Roles and Identities in Kink

My So Called Kink Life

I have to admit something. Most of my recent kink life has been in my head, with words, with writings, with flirtations online, and an online dynamic.

I love the mental game of it. But for some reason, my body has decided that it is old. I went through perimenopause early and in the middle of menopause. There is no medication or hormone replacement that has helped me. The brain fog can be helped a bit by cream, but any time I take something with estrogen, I get migraines.

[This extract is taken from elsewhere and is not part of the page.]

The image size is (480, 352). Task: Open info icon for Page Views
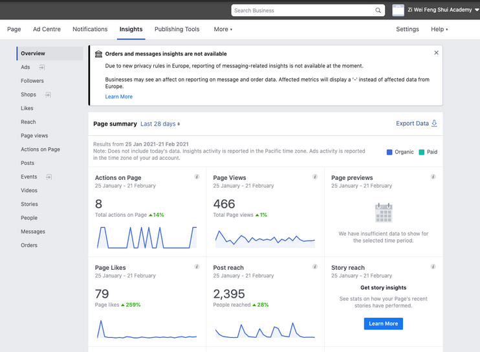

So I have just been dealing with it. Getting exercise and trying to eat healthy ish.

The new thing in the past few months is osteoporosis. Yes, I am in my 50s with an old lady problem. I have lost 1/2 an inch this year, and my doctors have me on a new injection to help me grow bones. My stomach can’t handle the normal pills they usually give.

It is all sorts of weird in the side effects. Jaw pain, tooth problems, joint pain, fatigue, circulation issues, and hopefully, I will not get a stroke or heart attack in the year I have to take these.

The funny thing with my aging is that when I have someone who feeds me sexual energy, I have no problem orgasming or getting wet. I could masturbate every day and come multiple times.

But my body right now doesn’t give me the energy for the more physical stuff. And my mind has an issue with keeping its head in the game of life. Things I used to feel proud of in my ability and value are now gone, at least for the moment.

I am trying to continue feeding my head with kinky thoughts and hoping this is not the end of blow jobs and impact play for me, or connecting with people. It has helped me look at kink through a different lens and focus more on those power exchange connections and thoughts.

The mind game has always been important to me, and I will have to rely on it for a little bit longer.